Si vous choisissez la voie ambitieuse, vous aurez un vent arrière. Il n'y a jamais eu de meilleur moment pour être un nerd. Au cours du siècle dernier, nous avons vu un transfert continu de pouvoir des faiseurs de marché vers les techniciens — des charismatiques aux compétents — et je ne vois rien à l'horizon qui mettra fin à cela. Du moins pas jusqu'à ce que les nerds y mettent fin eux-mêmes en provoquant la singularité.
Notes
[1] Être un nerd, c'est être socialement maladroit, et il y a deux façons distinctes de le faire : jouer au même jeu que tout le monde, mais mal, et jouer à un jeu différent. Les nerds intelligents sont de ce dernier type.

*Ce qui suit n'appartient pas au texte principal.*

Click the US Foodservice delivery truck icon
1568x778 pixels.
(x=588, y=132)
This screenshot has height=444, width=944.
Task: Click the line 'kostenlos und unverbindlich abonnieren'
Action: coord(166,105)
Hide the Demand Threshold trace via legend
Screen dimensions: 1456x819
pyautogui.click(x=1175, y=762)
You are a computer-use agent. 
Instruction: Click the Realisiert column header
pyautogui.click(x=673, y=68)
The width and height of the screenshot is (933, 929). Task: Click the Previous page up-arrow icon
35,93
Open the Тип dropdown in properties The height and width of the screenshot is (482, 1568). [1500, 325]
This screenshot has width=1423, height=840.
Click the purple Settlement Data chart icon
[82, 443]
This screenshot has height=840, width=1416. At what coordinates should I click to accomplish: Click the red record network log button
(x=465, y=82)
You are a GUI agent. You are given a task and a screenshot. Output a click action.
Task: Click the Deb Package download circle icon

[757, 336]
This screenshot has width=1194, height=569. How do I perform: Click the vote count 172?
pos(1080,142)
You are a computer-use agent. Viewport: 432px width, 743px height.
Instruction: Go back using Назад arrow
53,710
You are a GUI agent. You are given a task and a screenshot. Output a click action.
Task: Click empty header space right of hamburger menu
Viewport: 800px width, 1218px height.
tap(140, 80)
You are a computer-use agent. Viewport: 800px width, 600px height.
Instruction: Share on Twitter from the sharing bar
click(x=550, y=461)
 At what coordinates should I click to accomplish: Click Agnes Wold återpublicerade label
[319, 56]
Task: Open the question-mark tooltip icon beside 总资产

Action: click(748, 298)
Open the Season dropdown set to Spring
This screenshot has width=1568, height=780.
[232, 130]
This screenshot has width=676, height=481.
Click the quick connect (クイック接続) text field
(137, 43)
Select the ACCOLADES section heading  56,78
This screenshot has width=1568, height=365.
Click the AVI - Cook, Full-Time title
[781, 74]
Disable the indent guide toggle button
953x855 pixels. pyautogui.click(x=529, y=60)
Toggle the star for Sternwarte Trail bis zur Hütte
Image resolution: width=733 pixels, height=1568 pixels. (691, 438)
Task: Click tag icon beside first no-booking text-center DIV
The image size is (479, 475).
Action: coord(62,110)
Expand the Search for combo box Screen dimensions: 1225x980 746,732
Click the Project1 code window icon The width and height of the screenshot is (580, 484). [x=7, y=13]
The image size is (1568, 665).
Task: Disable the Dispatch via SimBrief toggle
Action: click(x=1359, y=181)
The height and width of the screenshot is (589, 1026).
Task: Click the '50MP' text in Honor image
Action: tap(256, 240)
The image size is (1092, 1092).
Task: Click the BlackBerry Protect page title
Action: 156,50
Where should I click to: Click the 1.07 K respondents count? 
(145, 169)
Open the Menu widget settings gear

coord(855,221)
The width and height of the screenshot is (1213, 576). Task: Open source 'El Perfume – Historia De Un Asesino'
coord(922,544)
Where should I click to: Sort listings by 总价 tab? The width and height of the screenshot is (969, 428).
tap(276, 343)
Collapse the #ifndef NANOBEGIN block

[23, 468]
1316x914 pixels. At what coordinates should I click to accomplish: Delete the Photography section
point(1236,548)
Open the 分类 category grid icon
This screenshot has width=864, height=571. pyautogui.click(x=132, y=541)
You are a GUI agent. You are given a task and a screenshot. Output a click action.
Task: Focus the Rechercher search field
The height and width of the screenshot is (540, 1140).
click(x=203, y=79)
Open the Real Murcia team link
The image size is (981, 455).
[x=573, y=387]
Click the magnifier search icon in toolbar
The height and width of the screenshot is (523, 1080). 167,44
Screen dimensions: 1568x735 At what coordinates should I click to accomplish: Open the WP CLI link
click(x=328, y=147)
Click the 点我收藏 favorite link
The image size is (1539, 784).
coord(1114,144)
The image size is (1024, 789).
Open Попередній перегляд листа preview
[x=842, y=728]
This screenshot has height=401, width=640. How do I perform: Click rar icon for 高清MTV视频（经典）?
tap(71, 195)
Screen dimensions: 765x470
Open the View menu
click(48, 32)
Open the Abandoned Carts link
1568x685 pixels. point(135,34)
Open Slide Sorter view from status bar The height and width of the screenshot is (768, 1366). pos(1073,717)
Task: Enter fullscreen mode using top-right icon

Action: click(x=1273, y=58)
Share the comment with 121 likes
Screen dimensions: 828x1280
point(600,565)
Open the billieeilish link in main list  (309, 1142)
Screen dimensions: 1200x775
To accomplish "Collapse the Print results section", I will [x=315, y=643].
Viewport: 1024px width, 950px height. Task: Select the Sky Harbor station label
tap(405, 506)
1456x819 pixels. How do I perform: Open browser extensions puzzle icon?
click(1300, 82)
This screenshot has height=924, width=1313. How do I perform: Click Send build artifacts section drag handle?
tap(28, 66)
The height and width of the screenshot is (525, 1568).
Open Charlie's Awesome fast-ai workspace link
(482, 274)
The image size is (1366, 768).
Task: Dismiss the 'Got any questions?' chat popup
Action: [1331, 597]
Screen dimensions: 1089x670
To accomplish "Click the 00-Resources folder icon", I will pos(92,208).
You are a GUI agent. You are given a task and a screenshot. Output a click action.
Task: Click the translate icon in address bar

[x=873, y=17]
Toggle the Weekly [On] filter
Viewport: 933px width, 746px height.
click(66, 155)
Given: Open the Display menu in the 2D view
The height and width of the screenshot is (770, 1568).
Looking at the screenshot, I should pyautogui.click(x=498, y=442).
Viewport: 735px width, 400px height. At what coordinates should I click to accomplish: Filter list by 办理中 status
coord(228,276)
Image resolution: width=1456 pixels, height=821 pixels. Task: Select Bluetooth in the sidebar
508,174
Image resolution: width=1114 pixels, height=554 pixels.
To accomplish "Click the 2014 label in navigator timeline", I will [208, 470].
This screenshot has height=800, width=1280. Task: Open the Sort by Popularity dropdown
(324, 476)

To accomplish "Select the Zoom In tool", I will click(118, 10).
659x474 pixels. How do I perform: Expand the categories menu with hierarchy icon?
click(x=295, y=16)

[2] Les mêmes qualités qui rendent les nerds féroces si efficaces peuvent également les rendre très ennuyeux. Les nerds féroces feraient bien de se souvenir de cela, et (a) d'essayer de se contenir, et (b) de rechercher des organisations et des types de travail où obtenir la bonne réponse compte plus que de préserver l'harmonie sociale. En pratique, cela signifie de petits groupes travaillant sur des problèmes difficiles. Ce qui, heureusement, est de toute façon le type d'environnement le plus amusant.
[3] Si le succès neutralise l'amertume, pourquoi y a-t-il des personnes qui sont au moins modérément réussies et pourtant encore assez amères ? Parce que le potentiel d'amertume des gens varie en fonction de la manière dont leur personnalité est naturellement amère et de leur ambition : quelqu'un qui est naturellement très amer aura encore beaucoup d'amertume après que le succès en ait neutralisé une partie, et quelqu'un qui est très ambitieux aura besoin de proportionnellement plus de succès pour satisfaire cette ambition.
Donc, le pire des scénarios est celui d'une personne qui est à la fois naturellement amère et extrêmement ambitieuse, et qui n'est pourtant que modérément réussie.
Remerciements à Trevor Blackwell, Steve Blank, Patrick Collison, Jessica Livingston, Amjad Masad et Robert Morris pour avoir lu des brouillons de ceci.